> [ABOUT THIS TASK]
Among the entries below, extract exactly the lines that run from the one with "Image resolution: width=720" through the one with "Open the funnel with dollar icon", both ends included.

> [Stored records]
+===+
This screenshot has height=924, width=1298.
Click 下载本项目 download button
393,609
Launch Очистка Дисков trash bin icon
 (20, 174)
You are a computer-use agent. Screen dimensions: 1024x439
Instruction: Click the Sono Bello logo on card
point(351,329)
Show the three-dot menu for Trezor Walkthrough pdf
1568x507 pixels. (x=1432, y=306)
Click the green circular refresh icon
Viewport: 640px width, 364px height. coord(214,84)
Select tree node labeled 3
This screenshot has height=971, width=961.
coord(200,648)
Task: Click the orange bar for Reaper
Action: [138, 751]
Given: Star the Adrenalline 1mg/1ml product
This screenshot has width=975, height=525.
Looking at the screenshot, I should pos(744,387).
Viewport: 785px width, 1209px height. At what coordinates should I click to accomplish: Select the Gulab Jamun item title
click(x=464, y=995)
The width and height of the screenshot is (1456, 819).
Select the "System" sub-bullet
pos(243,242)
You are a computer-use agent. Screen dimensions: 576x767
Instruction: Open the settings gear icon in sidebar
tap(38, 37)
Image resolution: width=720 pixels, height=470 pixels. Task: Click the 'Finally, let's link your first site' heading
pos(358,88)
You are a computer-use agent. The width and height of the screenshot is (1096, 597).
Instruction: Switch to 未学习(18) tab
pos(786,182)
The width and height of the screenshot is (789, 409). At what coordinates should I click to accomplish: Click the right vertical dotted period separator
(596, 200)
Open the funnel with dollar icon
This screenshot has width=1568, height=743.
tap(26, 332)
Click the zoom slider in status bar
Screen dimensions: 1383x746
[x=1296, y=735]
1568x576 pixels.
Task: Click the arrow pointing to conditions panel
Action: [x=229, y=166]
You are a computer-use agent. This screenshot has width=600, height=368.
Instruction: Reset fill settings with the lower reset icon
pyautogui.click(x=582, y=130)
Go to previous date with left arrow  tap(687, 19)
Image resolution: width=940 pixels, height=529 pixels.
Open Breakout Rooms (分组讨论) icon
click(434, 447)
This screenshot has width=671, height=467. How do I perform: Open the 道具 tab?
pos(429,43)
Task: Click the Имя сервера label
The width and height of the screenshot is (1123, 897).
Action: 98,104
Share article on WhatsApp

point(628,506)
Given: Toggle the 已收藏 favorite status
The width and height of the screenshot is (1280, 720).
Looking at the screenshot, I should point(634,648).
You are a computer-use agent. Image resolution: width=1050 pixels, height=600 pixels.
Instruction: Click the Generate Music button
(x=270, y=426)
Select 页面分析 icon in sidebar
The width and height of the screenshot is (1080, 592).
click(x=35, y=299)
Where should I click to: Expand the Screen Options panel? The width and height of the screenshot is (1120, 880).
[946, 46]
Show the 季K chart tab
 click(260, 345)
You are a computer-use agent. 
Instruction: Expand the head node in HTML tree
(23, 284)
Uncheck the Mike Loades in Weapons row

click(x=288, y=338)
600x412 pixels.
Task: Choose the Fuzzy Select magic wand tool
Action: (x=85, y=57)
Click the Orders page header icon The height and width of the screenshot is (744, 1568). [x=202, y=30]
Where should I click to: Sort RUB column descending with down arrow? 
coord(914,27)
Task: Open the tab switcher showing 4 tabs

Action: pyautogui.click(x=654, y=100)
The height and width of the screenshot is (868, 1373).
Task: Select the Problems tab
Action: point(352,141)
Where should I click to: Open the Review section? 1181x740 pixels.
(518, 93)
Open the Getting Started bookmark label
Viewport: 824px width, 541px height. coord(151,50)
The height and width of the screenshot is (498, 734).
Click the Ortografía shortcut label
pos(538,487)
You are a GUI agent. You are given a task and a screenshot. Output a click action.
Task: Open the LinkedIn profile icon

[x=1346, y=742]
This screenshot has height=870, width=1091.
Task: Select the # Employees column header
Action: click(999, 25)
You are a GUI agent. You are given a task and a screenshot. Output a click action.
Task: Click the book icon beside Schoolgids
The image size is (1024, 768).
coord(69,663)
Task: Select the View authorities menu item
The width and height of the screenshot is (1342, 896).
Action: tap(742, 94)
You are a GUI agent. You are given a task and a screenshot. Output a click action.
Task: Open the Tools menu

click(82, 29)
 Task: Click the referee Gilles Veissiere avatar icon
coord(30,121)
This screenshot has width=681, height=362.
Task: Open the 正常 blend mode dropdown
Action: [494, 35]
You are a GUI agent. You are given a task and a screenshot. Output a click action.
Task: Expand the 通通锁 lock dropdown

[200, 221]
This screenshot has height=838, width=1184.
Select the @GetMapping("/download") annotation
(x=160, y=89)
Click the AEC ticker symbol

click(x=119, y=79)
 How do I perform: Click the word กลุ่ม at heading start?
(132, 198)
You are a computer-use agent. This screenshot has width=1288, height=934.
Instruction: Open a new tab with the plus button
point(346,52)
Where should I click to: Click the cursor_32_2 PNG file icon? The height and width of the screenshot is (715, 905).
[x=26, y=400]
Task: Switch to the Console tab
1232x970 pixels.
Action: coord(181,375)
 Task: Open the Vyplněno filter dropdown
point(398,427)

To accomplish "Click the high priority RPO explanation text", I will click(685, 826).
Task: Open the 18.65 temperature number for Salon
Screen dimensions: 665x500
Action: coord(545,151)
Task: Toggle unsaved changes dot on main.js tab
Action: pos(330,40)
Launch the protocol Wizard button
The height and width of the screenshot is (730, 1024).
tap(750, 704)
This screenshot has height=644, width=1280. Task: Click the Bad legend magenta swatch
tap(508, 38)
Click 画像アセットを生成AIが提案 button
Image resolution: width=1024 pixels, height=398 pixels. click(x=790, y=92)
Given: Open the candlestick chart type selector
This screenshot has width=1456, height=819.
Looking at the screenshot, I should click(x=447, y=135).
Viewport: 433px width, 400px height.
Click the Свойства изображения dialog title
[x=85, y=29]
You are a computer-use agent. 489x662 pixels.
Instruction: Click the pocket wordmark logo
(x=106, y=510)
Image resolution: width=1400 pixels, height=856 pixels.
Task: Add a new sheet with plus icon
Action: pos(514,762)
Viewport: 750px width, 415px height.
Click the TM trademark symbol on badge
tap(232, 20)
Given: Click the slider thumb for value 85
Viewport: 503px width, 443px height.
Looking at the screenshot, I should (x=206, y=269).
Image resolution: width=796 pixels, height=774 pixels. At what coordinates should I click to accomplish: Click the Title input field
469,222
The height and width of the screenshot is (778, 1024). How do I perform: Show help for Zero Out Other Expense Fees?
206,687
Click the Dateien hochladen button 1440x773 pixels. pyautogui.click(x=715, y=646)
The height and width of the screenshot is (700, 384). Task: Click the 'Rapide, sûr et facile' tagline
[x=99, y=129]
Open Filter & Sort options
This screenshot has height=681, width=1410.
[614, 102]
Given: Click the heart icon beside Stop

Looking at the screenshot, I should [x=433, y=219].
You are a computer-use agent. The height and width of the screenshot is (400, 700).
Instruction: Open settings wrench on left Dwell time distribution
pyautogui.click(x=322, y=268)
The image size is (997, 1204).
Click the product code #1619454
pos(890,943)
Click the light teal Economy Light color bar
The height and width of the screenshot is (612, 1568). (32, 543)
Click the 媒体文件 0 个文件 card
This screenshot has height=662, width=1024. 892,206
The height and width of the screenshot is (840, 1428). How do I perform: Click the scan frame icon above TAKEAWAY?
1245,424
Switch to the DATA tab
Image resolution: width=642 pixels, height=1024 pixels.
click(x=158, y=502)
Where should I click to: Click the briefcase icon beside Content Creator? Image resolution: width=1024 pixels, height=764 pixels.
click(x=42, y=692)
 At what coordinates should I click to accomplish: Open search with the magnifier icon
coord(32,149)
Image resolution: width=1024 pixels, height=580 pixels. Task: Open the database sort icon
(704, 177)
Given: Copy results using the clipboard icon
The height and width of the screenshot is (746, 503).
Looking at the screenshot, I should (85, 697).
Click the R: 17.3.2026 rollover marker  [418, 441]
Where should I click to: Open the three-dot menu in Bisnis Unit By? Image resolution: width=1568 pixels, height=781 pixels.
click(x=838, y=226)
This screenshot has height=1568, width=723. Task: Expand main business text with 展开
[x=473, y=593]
+===+
> [COMPLETED TASK]
Image resolution: width=720 pixels, height=470 pixels. Task: Click the 'Finally, let's link your first site' heading
pos(358,88)
You are a computer-use agent. The width and height of the screenshot is (1096, 597).
Instruction: Switch to 未学习(18) tab
pos(786,182)
The width and height of the screenshot is (789, 409). At what coordinates should I click to accomplish: Click the right vertical dotted period separator
(596, 200)
Open the funnel with dollar icon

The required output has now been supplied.